(WORK TASK) Reproduce exactly, and only, the lines below from the one containing "Click the black number 3 wave label" through the one containing "Screen dimensions: 1080x675".

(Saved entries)

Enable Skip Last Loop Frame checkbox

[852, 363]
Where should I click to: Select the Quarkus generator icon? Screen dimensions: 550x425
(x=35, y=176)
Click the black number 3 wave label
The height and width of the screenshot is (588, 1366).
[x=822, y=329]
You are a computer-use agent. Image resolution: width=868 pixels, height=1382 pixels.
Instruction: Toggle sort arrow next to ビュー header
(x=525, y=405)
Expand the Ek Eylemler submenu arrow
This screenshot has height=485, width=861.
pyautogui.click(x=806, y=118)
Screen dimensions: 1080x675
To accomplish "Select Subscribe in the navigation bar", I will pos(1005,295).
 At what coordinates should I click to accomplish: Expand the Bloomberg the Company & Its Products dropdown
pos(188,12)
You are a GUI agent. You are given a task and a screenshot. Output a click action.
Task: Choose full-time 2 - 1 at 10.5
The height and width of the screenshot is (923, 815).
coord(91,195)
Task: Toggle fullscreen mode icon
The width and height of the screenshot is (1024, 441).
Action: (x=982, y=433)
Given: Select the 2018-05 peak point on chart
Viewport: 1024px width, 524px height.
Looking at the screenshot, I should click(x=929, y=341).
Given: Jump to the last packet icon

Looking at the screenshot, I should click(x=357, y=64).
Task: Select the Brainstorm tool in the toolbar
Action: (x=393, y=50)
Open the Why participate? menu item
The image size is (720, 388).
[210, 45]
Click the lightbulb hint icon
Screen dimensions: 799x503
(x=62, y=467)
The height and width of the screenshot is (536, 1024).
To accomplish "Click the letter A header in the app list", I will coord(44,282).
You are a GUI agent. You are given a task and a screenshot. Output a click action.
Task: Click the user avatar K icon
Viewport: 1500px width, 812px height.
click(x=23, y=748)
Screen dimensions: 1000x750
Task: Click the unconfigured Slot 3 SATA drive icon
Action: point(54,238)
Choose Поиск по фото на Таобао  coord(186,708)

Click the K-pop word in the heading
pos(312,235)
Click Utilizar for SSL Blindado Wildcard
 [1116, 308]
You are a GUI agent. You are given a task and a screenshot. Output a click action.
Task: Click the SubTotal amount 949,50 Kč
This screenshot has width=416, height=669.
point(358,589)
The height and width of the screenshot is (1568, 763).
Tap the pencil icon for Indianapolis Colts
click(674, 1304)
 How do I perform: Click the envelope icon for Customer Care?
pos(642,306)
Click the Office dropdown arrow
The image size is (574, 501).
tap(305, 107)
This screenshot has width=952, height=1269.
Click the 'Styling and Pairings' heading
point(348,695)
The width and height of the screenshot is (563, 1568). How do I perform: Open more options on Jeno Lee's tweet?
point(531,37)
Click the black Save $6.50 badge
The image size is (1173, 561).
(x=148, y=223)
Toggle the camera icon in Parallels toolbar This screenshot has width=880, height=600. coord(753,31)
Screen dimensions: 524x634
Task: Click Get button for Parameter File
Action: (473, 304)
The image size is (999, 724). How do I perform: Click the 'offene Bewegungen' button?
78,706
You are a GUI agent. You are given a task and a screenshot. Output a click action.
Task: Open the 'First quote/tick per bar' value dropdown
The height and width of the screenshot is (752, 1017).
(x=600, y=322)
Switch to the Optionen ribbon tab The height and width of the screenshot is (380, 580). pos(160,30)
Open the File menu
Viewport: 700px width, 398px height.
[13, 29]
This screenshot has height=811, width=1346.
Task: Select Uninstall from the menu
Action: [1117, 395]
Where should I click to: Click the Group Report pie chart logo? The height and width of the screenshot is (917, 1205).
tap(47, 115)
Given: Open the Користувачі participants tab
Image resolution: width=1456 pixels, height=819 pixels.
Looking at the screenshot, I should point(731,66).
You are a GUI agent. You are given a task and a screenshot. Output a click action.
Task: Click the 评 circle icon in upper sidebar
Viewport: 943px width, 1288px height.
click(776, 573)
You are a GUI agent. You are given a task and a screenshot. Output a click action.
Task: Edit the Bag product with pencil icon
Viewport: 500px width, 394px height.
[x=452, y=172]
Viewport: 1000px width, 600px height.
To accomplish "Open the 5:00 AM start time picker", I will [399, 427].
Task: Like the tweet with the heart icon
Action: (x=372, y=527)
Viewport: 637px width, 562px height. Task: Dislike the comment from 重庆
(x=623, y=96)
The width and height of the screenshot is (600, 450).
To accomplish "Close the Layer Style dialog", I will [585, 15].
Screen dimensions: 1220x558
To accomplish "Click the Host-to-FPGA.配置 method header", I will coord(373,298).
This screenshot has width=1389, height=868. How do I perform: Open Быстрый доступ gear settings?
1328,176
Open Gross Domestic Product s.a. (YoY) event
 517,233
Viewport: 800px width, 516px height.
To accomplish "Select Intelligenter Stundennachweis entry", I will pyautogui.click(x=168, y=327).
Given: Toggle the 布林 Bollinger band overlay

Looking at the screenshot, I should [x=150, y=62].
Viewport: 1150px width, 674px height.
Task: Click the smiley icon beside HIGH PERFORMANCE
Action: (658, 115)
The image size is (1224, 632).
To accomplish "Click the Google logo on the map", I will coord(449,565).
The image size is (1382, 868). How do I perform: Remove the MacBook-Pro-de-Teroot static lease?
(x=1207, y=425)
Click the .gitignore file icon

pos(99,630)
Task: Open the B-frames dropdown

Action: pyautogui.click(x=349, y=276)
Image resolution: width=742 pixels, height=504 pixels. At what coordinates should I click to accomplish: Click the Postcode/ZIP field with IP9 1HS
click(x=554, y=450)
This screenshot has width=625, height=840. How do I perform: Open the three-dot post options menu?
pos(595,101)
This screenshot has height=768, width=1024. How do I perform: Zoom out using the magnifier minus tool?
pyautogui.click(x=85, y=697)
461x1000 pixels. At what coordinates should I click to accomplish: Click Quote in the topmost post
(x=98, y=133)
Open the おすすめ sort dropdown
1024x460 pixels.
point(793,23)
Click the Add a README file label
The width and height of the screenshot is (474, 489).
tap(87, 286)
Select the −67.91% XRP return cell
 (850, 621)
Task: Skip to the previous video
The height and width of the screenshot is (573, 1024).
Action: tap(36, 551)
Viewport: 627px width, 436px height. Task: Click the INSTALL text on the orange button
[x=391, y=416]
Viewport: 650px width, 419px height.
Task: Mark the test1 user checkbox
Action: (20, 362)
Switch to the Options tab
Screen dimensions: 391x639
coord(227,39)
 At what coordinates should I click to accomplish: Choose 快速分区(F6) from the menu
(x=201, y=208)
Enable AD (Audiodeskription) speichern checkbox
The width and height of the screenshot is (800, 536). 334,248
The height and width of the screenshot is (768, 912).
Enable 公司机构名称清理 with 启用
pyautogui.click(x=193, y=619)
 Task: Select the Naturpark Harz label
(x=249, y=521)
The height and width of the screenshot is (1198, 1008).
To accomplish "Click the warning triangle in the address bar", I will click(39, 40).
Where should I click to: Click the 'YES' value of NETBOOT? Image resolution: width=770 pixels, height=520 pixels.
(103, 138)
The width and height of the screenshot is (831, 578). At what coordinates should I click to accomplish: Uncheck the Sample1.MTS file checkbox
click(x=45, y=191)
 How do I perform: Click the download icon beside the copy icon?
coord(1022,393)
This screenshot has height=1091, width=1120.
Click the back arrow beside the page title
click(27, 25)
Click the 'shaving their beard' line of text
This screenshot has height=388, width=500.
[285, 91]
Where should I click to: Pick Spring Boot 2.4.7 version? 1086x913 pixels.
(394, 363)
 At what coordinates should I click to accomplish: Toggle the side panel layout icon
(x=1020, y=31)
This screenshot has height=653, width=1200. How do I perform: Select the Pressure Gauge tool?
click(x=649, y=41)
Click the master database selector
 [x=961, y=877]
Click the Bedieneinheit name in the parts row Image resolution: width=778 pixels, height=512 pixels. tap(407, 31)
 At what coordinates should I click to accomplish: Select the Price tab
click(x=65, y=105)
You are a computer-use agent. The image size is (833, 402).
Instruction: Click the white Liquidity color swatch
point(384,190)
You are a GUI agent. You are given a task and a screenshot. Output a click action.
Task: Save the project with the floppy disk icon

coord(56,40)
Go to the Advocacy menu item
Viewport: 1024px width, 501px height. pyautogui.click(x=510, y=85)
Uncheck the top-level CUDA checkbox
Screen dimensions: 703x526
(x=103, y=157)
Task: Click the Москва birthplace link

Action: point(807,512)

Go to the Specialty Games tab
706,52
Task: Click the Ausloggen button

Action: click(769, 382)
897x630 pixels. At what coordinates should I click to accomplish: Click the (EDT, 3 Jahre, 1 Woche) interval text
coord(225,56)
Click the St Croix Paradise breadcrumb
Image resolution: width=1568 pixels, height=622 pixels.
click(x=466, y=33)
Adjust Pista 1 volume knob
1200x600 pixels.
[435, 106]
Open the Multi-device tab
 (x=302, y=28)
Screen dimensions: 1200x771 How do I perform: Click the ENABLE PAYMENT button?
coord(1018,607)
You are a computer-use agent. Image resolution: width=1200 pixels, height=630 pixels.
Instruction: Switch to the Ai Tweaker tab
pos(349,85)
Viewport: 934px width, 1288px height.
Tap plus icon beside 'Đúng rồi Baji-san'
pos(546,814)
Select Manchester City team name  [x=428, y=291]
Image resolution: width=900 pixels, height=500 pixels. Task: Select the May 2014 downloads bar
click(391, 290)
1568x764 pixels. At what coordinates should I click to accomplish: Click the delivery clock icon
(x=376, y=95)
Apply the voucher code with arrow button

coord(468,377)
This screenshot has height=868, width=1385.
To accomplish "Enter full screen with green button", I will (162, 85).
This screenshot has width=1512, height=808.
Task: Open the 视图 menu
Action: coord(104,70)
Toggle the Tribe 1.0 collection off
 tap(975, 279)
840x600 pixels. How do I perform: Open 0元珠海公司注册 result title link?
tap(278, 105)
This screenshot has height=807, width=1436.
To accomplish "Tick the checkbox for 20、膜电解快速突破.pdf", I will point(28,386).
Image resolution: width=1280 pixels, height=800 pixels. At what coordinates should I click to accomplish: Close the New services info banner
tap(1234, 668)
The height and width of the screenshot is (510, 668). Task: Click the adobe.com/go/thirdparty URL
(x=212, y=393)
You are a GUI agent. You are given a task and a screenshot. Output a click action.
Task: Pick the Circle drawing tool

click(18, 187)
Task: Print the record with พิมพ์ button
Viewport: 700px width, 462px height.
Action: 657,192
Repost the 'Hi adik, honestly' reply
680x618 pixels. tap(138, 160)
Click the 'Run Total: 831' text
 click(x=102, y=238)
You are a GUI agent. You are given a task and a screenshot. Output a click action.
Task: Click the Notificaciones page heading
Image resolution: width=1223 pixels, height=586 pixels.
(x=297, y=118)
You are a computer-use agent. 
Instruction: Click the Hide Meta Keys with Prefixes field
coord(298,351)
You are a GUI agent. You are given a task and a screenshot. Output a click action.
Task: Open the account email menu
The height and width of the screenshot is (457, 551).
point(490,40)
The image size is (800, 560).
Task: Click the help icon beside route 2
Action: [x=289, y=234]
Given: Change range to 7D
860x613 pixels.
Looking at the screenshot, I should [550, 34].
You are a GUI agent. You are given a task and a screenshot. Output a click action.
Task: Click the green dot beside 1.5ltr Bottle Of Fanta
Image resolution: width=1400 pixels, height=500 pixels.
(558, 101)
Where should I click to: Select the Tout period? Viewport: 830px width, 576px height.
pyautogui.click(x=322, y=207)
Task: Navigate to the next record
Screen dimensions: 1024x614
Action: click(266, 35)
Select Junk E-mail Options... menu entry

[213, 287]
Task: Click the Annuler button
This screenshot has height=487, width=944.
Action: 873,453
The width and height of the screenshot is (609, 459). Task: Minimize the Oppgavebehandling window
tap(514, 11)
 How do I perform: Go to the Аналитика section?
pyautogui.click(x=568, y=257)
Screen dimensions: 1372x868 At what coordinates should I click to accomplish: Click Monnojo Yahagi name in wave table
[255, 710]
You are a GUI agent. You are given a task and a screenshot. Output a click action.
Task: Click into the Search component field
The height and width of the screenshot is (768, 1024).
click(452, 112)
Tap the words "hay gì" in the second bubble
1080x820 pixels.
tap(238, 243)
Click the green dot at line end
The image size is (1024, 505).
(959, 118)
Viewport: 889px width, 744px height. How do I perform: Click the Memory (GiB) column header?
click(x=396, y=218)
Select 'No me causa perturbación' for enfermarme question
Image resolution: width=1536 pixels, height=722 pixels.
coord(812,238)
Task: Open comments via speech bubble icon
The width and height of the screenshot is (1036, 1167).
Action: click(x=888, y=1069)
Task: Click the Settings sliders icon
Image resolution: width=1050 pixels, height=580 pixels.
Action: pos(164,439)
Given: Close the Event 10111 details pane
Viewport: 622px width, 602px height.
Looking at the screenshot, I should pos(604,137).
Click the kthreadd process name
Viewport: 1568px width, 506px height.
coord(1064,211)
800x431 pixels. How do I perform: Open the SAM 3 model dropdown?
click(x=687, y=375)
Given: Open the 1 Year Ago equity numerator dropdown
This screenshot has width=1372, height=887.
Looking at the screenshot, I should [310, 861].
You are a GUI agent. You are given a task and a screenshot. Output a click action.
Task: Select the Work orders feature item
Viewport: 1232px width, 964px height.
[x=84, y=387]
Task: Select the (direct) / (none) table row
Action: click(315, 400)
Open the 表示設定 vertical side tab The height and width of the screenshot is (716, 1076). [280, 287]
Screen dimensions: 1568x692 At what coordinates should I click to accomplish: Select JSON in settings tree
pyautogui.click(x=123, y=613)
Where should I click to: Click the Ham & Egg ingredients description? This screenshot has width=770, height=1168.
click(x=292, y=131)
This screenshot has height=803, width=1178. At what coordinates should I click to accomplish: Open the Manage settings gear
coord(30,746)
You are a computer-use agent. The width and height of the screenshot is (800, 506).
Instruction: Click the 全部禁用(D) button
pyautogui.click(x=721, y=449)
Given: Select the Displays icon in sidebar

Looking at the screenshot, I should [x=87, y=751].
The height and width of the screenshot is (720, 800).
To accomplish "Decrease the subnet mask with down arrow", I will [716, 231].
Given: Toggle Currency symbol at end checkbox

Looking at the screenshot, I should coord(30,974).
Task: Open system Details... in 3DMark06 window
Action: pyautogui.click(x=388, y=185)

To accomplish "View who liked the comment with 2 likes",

(WRITTEN REPLY)
Click the black number 3 wave label
The height and width of the screenshot is (588, 1366).
[x=822, y=329]
You are a computer-use agent. Image resolution: width=868 pixels, height=1382 pixels.
Instruction: Toggle sort arrow next to ビュー header
(x=525, y=405)
Expand the Ek Eylemler submenu arrow
This screenshot has height=485, width=861.
pyautogui.click(x=806, y=118)
Screen dimensions: 1080x675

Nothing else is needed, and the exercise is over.